Obiettivo:
Secondo il testo di partenza, quale editore ha raccolto i due episodi delle Storie nel volume Chanbara. La via del samurai, e quando è uscito il volume?

Testo di partenza:

Per la rubrica Lo scaffale di…, a commentarci le sue letture più recenti, questa settimana ospitiamo Andrea Accardi, disegnatore ormai in forza a Sergio Bonelli Editore: dopo i due episodi delle Storie realizzati in coppia con Roberto Recchioni (e raccolti da Bao nel volume Chanbara. La via del samurai, edito a dicembre 2015), Andrea è al lavoro ora sul primo episodio di una nuova serie regolare con lo stesso sceneggiatore romano e le stesse ambientazioni nipponiche. Nell’attesa di saperne di più, però, probabilmente vedremo i suoi disegni sulla nuova serie di Kriminal pubblicata da Mondadori Comics.
Prima di partire con il suo elenco, Andrea ci ha tenuto a una breve premessa: «Seguo con curiosità questa rubrica e a leggerla ci si rende conto che non esiste un criterio preciso e ognuno interpreta la chiamata di Fumettologica a proprio uso e consumo. Io la intendo così, come una fotografia del momento. Non capita spesso, ma i libri che ho sul tavolo in questo momento, tra novità e riletture, sono ben più di cinque. Escludendo quelli che andrò a presentare, ci sono le ultime due uscite dei saldatori The Walking Dead e Outcast, c’è l’ultimo libro di Manuel Fior Le variazioni d’Orsay edito da Coconino, di cui anche l’irresistibile Come lo feci di Gipi, i Baotiful L’estate diabolika e i volumi 4 e 5 di Saga, i due volumi di Pippo Reporter editi da Panini, il magnificente volume di Alessandro Distribuzioni Magnus prima di Magnus, il gothic/dark/glam Dylan Dog n. 348 firmato dalla coppia Baraldi/Mari, nonché l’edizione originale di Kamui gaiden di Shirato Sanpei della Shogakukan. Ma che 5 ė il numero perfetto lo diceva anche Igort, quindi proprio da lui comincio la mia lista.»
Quaderni giapponesi, di Igort (Coconino Press)

Sezione dati:
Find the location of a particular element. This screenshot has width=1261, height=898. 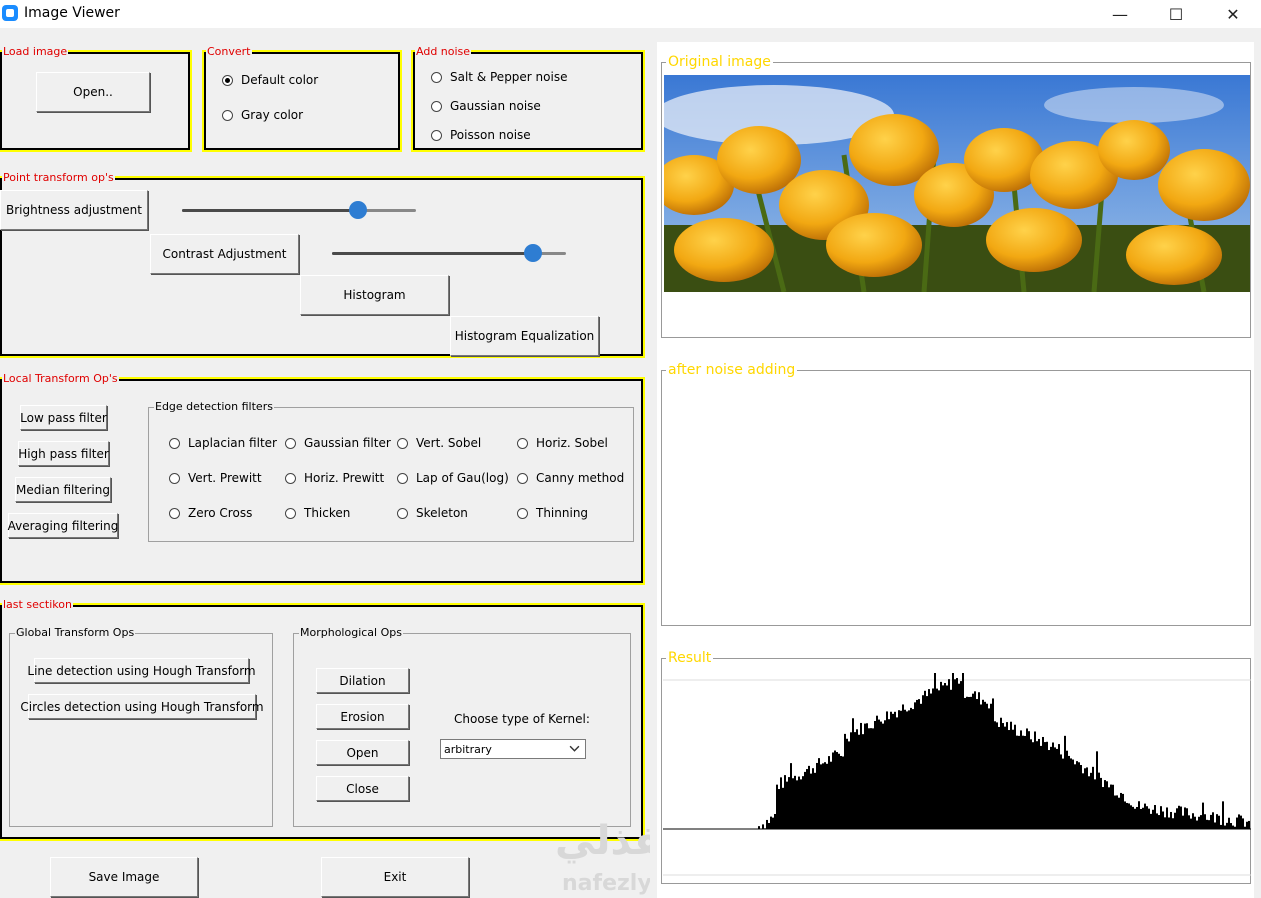

radio-default-color: Default color is located at coordinates (270, 80).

Riquadro risposta:
L'editore è Bao, e il volume è uscito a dicembre 2015.